While the term robo-advisor could be taken to imply a robot or algorithmic digital tool designed to perform all of the tasks of an adviser, Australia has yet to see a roboadvice tool which comes close to offering the full services of a traditional financial adviser. The scope and sophistication of financial planning software and online calculators is increasing, but they are still essentially support tools or algorithms. If we look to the US, where the phrase robo-advisor was coined and where they have had the most success, we see that the majority of these services focus on portfolio construction and rebalancing. However, this activity is a very narrow subset of what is usually referred to in Australia as advice – that is, assessing an individual’s financial position and proposing holistic strategies to improve that position – so we are a long way from replacing human advisers with machines.

Benefits and limitations of the robo-advice model

Complex advice algorithms have many benefits, but they also have their limitations. To illustrate the challenges in bridging the gap between algorithmic roboadvice tools and the more holistic work of a financial adviser, we have explored a typical, seemingly simple, advice scenario.

Suppose an advice client currently has a mortgage on their family home and is considering the following two options:

  • Making prepayments on the mortgage to pay if off sooner; or
  • Entering into a salary sacrifice arrangement to build up their superannuation savings.

To provide insight into the level of complexity required to deal with what appears to be a relatively simple question, we illustrate the results of our algorithmic calculations in the figure below.

SN-AS-EY-Pic1-161015Note: This chart was constructed using many different assumptions about various client types and economic assumptions and should not be relied upon for financial advice. It is provided for illustration only. For example, we have assumed that client age is a proxy for remaining mortgage term.

As the chart shows, there is no one-size-fits-all solution. For many people – such as those who are closer to paying off their mortgage and are on higher marginal tax rates – paying off their mortgage with free cash flow may not be the optimal strategy. They could stand to be in a better financial position at retirement if they were to salary sacrifice this free cash flow instead. Conversely, younger individuals on lower marginal tax rates may be better off financially if they elect to prioritise paying off their mortgage.

Not a trivial calculation

Even by restricting our analysis purely to the objective of maximising net wealth at retirement, arriving at the best solution for the client is not a trivial task and requires the exploration of multiple scenarios to arrive at an appropriate strategy. While this can be achieved with commonly available planning tools, it is a time-consuming process, especially if a high degree of accuracy and consistency is required. This provides an opportunity for ‘next-generation’ algorithmic tools that can perform the mechanical operations quickly and in a way that gives the adviser confidence in the accuracy and consistency of the results. The adviser would then be able to generate a reliable strategy and talk the client through it in one sitting.

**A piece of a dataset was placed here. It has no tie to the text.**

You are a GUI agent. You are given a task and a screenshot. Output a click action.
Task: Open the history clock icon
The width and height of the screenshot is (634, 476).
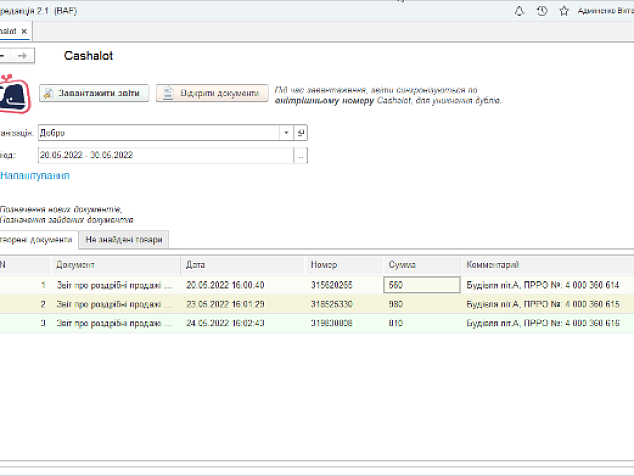coord(542,11)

However quick and accurate they may be, algorithms on their own are not enough as there are many variables that must be addressed, some of which are subjective. For example, the algorithm used to generate the output above does not capture liquidity preferences, the risk of breaks in employment, possible changes in salary, bequest motives or other sources of uncertainty, such as a potential spike in interest rates. While some of these considerations can be addressed by developing smarter algorithms, others require higher level thinking. An example of this would be factoring in an individual’s preference to reduce their leverage as quickly as possible, to achieve greater peace of mind. This is more than a numerical optimisation exercise; it requires human-like intelligence.

Who will be the winners?

What does this mean for the future of robo-advisors? We expect to see the development of greatly enhanced algorithmic tools to support advisers, with benefits including:

  • Speed and efficiency of advice
  • Reduced cost to serve and increased proportion of the population serviced by the advice industry
  • Increased consistency of advice and the potential to enhance documentation and record keeping
  • The retention of advice data in readily-accessible digital formats to assist with compliance functions, client engagement and trend identification.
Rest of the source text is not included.